Bowdoin's alcohol policy, found in the Student Handbook, prohibits drinking games and hard liquor on campus. In addition, there is an extensive registration process for all who wish to hold a party. Brown credits these and "student cooperation" to the low rate of alcohol poisonings.
People who go out, though, know that many of the parties around and off-campus are not registered, and hard liquor and drinking games are abundant. A few students have suggested that some are afraid to ask for help for fear of getting in trouble, and though stats may suggest Bowdoin is experiencing fewer incidents of alcohol poisoning than in the past, there are many cases about which Security is unaware.
Graves is optimistic. "I feel good about the decisions that the great majority of our students are making in regards to alcohol, and I am confident in our alcohol policy," he said. "Bowdoin has no more of an alcohol problem than other schools of our type."
Jenna O'Brien '06, a proctor in Moore Hall, agrees. She said, "We are experiencing a lot less (alcohol poisonings) than last year."

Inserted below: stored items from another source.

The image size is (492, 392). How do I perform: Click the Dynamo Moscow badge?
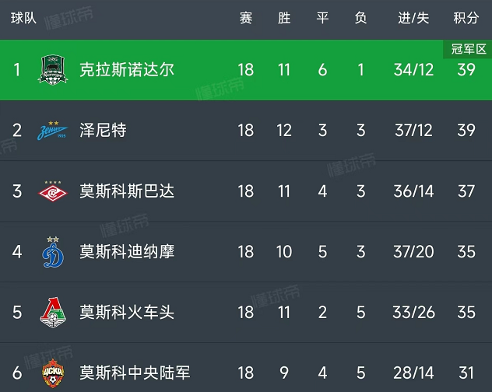tap(53, 252)
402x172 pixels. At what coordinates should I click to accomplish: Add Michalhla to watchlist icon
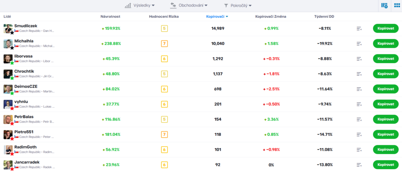(359, 44)
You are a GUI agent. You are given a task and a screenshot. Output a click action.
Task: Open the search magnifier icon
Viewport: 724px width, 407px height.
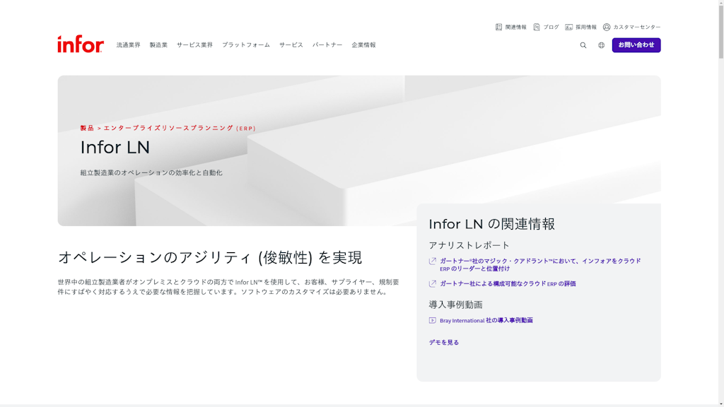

Brown said he and Jed Wartman, Assistant Director of Residential Life, are collaborating on a grant which targets first years and focuses on the prevention of high-risk drinking. The grant has already been approved. For now, he encourages students not to hesitate seeking help when they need it: "Our goal is not to get anyone in trouble, but to ensure their safety."
Signs of poisoning include mental confusion, vomiting, seizures, slow breathing, irregular breathing, hypothermia, bluish skin color, and paleness.